Mosquito dunks are another way to control larvae in standing water that cannot be drained.  The dunks contain spores of Bacillus thuringiensis israelensis, called Bt for short.  When the spores are eaten by a mosquito larva, a toxin paralyzes the larva’s intestine, causing it to die of starvation or septicemia.  Luckily, birds, fish, and animals are completely resistant to the toxin in Bt.  In 1959, an intrepid group of volunteers ingested a gram of Bt daily.  Some of the volunteers inhaled an additional dose as well.  After five days of this regimen all the volunteers were completely unaffected.  I don’t think you would be allowed to do an experiment like that these days.

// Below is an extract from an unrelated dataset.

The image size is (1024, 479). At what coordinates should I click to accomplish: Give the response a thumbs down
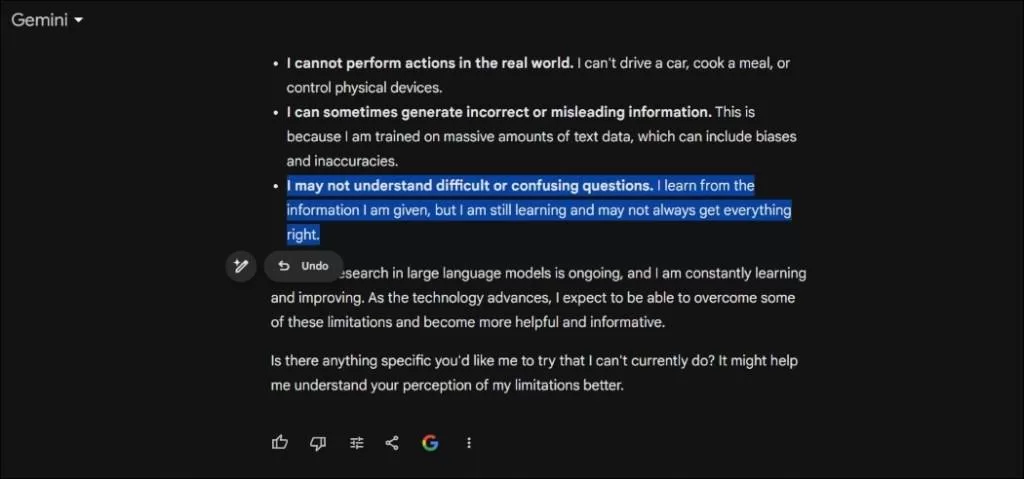[x=318, y=443]
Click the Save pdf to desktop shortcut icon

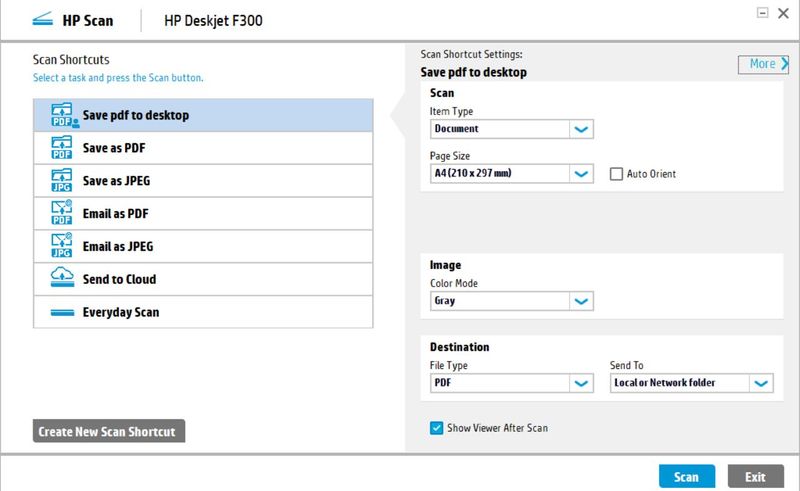pos(64,115)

Mosquitofish in a pond at McIntire's Garden Center

Clint Hawes at The Feed Store demonstrating mosquito dunks

Bill Stump checking a gutter for standing water

 

Tips for Avoiding West Nile Infections (from DSHS and CDC websites)

 

1.  Use insect repellent containing DEET, picaridin, or oil of lemon eucalyptus.

 

2.  Dress in long sleeves and long pants when you are outside.

 

3.  Stay indoors at dusk and dawn, when mosquitoes are most active.

 

4.  Drain standing water where mosquitoes breed.  Common breeding sites include old tires, flower pots, and clogged rain gutters.  Toys, buckets, and tarps that aren’t pulled taut can also collect water. 

 

5.  Make sure mosquitoes cannot enter rain barrels.  Use mosquito dunks or Gambusia minnows in water features and ponds.

 

6.  Install or repair screens on open windows.

 

7.  Remove brush and debris where adult mosquitoes hide.

 

1 comment:

  1. Mosquito dunks and mosquito fish... I was about to put a lid on the aquaponics system we have here, but it occurs to me that's probably a waste of time, since it wouldn't be very well sealed.